Evidence based medicine: Is it like changing wind
Commentary on new article published in Ann Intern Med 1
In the recent years medicine has focused on evidence based care. Critical care medicine has also seen the influx of lot of studies pointing in the same directions, ranging from activated protein C in severe sepsis and it’s down fall, to tight glycemic sugar control in sepsis and it’s down fall, to the yo-yo swinging data on use of steroids in sepsis. Only one thing was holding steadfast in this time of ever changing and contradictory data on different issues over time, we clearly saw one thing holding strong was that Intensivist model with 24/7 coverage in ICU saves life. Even the Leapfrog data from April 2008 favors the role of intensivist in improving survival and decreasing mortality by 40% in ICU and 30% decrease in hospital mortality, but lets check the data out which got published in Annals of Internal Medicine on the basis of Project IMPACT data ( a national database of ICU patients) 1. The project IMPACT database is a large administrative database originally developed by Society of Critical Care Medicine in 1996).
Design: Retrospective analysis of a large, prospectively collected database of critically ill patients in 123 ICUs in 100 US hospitals.
Patients: IMPACT project data base from 2000 to 2004 included 142,392 patients admitted to 123 ICUs. Of those 101,832 met criteria and qualified for analysis.
Measurements: Difference in hospital mortality between patients cared for entirely critical care physicians, and patients cared for entirely by non-critical care physicians.
An expanded Simplified Acute Physiology Score (SAPS) was used to adjust for severity of illness, and propensity score was used to adjust for difference in the probability of selective referral to critical care physicians.

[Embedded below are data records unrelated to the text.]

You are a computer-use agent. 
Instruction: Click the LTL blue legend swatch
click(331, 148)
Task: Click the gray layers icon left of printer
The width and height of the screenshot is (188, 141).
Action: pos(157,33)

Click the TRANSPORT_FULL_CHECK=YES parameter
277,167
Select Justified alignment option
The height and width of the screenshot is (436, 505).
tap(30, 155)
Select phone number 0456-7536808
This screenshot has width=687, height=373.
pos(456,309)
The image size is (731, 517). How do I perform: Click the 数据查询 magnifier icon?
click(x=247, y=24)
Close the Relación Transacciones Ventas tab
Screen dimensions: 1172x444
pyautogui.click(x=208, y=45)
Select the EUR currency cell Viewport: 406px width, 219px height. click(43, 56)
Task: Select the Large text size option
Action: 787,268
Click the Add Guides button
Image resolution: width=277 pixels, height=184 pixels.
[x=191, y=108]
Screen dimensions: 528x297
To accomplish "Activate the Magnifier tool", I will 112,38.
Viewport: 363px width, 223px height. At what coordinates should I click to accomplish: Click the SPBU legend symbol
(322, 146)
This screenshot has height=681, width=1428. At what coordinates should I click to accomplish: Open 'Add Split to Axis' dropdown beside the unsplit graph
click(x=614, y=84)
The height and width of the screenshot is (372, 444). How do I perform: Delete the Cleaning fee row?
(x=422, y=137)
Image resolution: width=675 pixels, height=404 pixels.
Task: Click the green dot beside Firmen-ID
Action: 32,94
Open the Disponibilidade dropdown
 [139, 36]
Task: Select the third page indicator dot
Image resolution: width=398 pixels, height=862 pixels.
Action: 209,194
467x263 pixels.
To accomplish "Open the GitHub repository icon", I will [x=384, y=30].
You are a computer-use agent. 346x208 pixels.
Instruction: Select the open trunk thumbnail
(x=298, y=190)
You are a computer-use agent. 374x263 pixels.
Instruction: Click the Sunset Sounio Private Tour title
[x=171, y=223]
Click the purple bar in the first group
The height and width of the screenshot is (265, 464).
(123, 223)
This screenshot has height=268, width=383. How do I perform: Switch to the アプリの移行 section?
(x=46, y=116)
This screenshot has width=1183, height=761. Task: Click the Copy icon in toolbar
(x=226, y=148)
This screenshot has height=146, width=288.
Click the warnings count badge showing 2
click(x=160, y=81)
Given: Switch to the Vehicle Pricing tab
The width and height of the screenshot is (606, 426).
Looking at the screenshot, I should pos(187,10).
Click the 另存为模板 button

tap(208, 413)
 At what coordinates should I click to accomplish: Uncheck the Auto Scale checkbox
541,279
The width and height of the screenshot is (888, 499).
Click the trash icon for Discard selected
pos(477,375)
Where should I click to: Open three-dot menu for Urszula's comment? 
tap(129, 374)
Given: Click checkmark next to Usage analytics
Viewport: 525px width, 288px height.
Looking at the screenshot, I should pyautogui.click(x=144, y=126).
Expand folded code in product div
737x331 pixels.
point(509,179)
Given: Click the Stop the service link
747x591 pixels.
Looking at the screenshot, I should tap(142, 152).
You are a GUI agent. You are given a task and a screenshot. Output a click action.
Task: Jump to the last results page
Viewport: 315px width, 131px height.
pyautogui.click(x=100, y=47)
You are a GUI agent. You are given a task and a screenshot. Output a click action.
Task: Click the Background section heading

Results: After adjustment for severity of illness and propensity score, hospital mortality rates were higher for patients who received care by Critical Care Management than for those who did not. Patient taken care by intensivist were sicker. They also end up in getting more procedures.
Limitations of the study:
- Project Impact measures only ICU and hospital mortality. No information was collected after they left the hospital.
- Process of identifying and management of patients has limitations.
- Data elements for analysis are limited to those available in IMPACT database. Presence or absence of protocols, order sets, the length of experience of nursing staff, nurse patient ratio, how many group of critical care physicians, hand off procedures not known.
- Percentage of patients managed by full time intensivist cannot be identified in IMPACT database, therefore cannot assess the benefit of full time, onsite management by ICU physicians.
our editors' Conclusion: Further well designed prospective study should be undertaken.
Reference: click to get abstract
Levy MM, Rapoport J, Lemeshow S, Chalfin DB, Phillips G, Danis M. Association between critical care physician management and patient mortality in the intensive care unit.
Ann Intern Med 2008; 148:801-809
1 comment:
I had the honor of doing a podcast interview with Dr. Levy about this paper. It should hopefully be posted soon at www.sccm.org/podcast
I agree completely with your evaluation of this article. It could be easily misinterpreted by the media.